Required action
Every line of the entries that holds the word "will" is to be copied.

Data shown

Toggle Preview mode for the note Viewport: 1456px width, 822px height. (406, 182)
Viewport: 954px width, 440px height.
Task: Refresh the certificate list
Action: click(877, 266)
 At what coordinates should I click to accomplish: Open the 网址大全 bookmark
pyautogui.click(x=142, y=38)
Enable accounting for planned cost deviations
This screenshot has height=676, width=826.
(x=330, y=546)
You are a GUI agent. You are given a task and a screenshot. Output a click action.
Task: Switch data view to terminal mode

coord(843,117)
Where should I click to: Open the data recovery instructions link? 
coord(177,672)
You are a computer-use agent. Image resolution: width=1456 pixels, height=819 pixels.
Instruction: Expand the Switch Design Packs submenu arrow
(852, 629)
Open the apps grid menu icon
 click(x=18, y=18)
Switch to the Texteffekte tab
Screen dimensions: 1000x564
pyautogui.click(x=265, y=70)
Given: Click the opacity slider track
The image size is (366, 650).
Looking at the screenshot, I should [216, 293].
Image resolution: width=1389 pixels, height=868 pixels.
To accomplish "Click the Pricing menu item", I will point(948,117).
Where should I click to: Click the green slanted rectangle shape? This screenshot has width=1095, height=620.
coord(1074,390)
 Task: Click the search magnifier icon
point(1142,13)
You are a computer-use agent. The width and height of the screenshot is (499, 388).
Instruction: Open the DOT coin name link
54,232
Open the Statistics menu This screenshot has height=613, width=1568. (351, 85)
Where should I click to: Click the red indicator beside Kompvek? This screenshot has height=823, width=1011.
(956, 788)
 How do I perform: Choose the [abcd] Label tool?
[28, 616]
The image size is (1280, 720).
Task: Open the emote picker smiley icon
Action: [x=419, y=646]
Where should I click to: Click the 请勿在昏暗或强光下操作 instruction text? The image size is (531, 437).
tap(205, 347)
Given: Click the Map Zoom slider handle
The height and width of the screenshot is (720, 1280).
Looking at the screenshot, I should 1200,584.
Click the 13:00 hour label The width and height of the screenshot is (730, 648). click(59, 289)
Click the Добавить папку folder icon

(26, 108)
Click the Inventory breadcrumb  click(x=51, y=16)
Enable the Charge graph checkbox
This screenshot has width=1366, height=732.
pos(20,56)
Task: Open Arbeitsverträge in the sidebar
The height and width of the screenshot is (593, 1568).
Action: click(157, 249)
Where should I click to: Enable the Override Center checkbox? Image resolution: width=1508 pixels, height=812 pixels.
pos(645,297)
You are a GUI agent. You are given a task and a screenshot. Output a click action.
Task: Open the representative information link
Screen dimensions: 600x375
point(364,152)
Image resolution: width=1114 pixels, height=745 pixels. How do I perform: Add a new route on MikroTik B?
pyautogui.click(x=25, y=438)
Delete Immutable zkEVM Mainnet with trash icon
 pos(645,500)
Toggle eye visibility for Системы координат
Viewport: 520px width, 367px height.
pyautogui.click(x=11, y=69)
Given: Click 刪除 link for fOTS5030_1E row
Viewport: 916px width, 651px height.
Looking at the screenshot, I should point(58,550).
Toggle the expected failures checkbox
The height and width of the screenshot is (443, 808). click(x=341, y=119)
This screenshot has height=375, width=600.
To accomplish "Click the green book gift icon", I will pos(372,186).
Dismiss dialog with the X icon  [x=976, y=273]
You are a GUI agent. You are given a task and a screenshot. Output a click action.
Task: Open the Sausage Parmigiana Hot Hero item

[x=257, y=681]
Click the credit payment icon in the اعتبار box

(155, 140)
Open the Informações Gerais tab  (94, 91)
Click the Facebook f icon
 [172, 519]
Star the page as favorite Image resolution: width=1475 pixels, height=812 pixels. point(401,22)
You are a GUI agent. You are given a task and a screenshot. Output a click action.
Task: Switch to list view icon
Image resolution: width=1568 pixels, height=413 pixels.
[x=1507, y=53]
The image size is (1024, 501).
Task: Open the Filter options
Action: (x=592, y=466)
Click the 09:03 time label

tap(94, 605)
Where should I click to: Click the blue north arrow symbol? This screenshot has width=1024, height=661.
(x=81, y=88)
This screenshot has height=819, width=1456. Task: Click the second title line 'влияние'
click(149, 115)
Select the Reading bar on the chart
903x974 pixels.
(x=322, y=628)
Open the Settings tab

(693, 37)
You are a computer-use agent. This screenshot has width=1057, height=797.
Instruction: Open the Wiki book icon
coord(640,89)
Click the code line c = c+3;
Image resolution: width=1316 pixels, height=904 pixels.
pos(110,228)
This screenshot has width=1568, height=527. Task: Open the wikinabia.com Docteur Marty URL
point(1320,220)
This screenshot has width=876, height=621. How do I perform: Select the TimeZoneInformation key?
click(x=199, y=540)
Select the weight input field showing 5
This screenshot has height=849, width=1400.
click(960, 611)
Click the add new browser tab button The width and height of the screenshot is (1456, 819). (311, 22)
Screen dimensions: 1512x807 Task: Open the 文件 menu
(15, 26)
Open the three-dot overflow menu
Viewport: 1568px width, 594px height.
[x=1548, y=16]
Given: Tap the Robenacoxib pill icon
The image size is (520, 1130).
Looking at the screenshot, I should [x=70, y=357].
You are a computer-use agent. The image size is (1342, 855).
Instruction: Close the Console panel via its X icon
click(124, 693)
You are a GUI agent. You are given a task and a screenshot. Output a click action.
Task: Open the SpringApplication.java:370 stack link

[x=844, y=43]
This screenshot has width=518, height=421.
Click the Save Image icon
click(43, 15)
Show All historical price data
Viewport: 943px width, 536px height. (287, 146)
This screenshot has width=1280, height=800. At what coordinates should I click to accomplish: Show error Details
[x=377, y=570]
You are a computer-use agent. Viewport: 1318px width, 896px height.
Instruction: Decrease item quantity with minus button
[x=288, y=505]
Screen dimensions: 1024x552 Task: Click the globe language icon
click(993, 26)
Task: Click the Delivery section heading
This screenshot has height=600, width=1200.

Answer space
To accomplish "Click the Pricing menu item", I will point(948,117).
To accomplish "Click the green book gift icon", I will pos(372,186).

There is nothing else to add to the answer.